Pelaporan Pimpinan KPK ke Dewas, Tiji Tibeh, Harapan dan Kenyataan
Salah satu pimpinan KPK dilaporkan kepada dewas. Hal yang sama juga pernah dialami oleh ketua, Firli. Pelapornya sama, para mantan pegawai yang tidak lolos TWK. Cukup menarik, melihat dan mencrmati perilaku mereka ini.
Dulu, getol menolak dewan pengawas dengan dalih lagi dan lagi, pelemahan. Kini, dikit-dikit lapor dewas. Â Ini soal konsistensi saja.
Pelaporan, dengan bukti yang benar, valid, dapat dipertanggungjawabkan, bisa diuji dengan bukti dan saksi, bagus. Jika demikian akan menjadi harapan. Mengapa?
Tiji tibeh, satu jatuh, jatuh semua. Hal yang bagus. Kondisi bangsa ini sudah kronis urusan permalingan. Siapa maling, siapa penegak hukum beneran, atau penegak hukum nyambi maling tidak lagi jelas. Siapa yang benar-benar mengabdi bagi bangsa dan negara, atau hanya tampilan di depan layar kaca, semua serba sumir.
Nah, dengan menggigit pihak-pihak lain ada harapan untuk perbaikan. Sikat saja, jika perlu semuanya, tanpa pandang bulu. Mau pejabat atau rakyat, KPK atau penegak hukum, ya hukum kalau salah. Jangan hanya narasi, wacana, dan demi mendapatkan keuntungan dan perlindungan atas perilaku sama buruknya.
Saling memegang kartu ini penyakit bangsa yang perlu disembuhkan. Mereka saling ikat, jegal, dan menyandera. Nah, jika mau sama-sama baik, berubah, dan perbaikan negeri ini, ya buka-bukaan. Sangat mungkin adanya pemutihan, rekonsiliasi nasional, untuk berubah bersama.
Selama ini yang ada adalah, hanya teriakan kemudian sunyi sepi seolah tidak ada apa-apa. Padahal itu menjadi bara di tengah sekam.

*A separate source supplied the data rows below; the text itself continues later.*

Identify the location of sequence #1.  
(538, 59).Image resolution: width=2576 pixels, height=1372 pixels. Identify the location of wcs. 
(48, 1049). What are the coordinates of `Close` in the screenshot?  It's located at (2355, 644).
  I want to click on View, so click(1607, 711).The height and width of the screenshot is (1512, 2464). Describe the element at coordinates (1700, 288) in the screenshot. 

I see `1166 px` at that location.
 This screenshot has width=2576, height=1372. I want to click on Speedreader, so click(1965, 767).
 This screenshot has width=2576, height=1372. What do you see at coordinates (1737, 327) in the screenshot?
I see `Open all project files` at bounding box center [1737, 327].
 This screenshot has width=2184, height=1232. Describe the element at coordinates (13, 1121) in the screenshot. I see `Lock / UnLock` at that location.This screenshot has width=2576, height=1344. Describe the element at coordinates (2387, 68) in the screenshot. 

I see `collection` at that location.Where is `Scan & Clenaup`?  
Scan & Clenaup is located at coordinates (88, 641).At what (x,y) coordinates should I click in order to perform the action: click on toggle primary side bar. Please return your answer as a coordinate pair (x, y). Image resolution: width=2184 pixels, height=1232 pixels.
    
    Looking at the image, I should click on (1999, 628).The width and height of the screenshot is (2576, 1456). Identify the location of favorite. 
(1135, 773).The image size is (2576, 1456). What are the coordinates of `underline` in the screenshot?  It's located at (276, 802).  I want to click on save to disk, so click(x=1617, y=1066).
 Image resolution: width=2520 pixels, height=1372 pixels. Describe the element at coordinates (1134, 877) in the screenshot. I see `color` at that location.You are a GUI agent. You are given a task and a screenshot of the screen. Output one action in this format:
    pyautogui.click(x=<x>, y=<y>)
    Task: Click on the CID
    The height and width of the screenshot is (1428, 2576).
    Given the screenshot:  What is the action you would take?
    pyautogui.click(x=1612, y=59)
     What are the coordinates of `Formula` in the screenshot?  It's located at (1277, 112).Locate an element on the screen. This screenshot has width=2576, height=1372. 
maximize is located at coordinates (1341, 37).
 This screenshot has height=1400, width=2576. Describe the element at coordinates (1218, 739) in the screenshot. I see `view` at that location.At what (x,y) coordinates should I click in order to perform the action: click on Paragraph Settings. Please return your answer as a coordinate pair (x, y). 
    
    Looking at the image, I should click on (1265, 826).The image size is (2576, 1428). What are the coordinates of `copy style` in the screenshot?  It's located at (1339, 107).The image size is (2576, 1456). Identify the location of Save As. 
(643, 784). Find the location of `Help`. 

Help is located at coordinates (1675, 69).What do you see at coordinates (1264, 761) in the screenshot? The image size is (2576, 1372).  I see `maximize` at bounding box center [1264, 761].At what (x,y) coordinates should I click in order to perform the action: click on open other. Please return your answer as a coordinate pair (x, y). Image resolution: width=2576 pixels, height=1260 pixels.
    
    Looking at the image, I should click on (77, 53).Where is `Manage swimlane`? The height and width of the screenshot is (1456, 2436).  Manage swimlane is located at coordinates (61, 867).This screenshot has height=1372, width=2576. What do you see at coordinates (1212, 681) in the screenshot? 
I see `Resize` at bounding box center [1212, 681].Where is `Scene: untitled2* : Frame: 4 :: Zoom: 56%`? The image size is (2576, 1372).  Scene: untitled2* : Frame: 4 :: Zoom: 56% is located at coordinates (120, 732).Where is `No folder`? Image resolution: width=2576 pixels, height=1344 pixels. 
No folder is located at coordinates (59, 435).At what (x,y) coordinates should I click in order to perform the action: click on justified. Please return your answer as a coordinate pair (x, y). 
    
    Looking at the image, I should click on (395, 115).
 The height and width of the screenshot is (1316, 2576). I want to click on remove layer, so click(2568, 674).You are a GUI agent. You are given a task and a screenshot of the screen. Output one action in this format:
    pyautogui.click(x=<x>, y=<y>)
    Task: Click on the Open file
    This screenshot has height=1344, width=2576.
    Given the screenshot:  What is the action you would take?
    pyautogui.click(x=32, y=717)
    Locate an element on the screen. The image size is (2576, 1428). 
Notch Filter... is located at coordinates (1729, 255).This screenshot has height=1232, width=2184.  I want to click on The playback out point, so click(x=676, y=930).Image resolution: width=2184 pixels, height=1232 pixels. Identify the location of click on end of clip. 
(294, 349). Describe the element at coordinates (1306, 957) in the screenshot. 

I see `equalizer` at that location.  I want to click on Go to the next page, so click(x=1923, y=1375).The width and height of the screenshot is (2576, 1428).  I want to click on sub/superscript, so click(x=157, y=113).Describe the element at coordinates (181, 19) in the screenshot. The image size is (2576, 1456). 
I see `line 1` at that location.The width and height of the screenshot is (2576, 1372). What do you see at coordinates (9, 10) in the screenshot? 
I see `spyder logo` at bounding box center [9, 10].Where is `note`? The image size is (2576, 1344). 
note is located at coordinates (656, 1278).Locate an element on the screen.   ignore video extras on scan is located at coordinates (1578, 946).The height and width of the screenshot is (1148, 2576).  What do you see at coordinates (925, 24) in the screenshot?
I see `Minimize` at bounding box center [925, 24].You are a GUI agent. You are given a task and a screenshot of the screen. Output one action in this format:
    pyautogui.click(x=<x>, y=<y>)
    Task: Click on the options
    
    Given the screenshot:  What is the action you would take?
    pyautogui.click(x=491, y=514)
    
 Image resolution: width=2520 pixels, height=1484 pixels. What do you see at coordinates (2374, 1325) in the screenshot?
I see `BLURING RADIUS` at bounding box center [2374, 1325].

Kecenderungan ini makin menguat dari waktu ke waktu. Sayang, bangsa sebesar ini, sekaya ini, menjadi terpuruk karena pengelolaan saling jerat dengan kasus demi kasus.
Menutup-nutupi kesalahan sendiri dengan mengorek kesalahan orang lain, tanpa menyelesaikannya. Semua menjadi saling sandera semata. Alangkah elok dan indahnya, jika saling melaporkan itu dengan motivasi perbaikan demi negara dan bangsa. Impian mungkin ya?
Kebiasaan hidup bersama kita tuh, gampang membuang sampah di sebelah, demi tempat sendiri terlihat bersih. Silakan cek dan lihat tabiat kita sehari-hari kalau menyapu halaman misalnya. Membuang sampah wer begitu saja, orang lain yang terdampak mana duli.
Penolakan sutet di mana-mana, atau TPA, tapi kalau jalan tol minta di tanah mereka. Ini kan egoisme bersama-sama. Jangan senggol aku, tapi kamu aku bacok boleh. Â Penistaan agama pun model yang sama.